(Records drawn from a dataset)
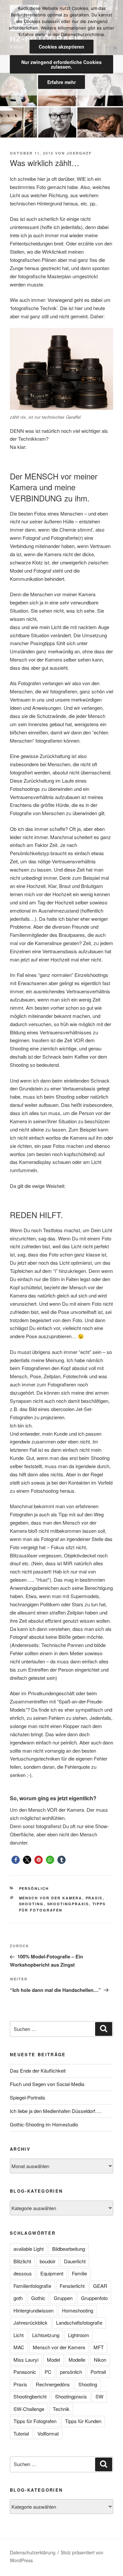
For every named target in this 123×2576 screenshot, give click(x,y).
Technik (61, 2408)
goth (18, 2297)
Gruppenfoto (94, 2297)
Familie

What you will do – Every record must be copied exactly, with the pictures left out.

Answer to the exercise –
For every named target in this 123×2576 screenshot, give click(x,y).
Technik (61, 2408)
goth (18, 2297)
Gruppenfoto (94, 2297)
Familie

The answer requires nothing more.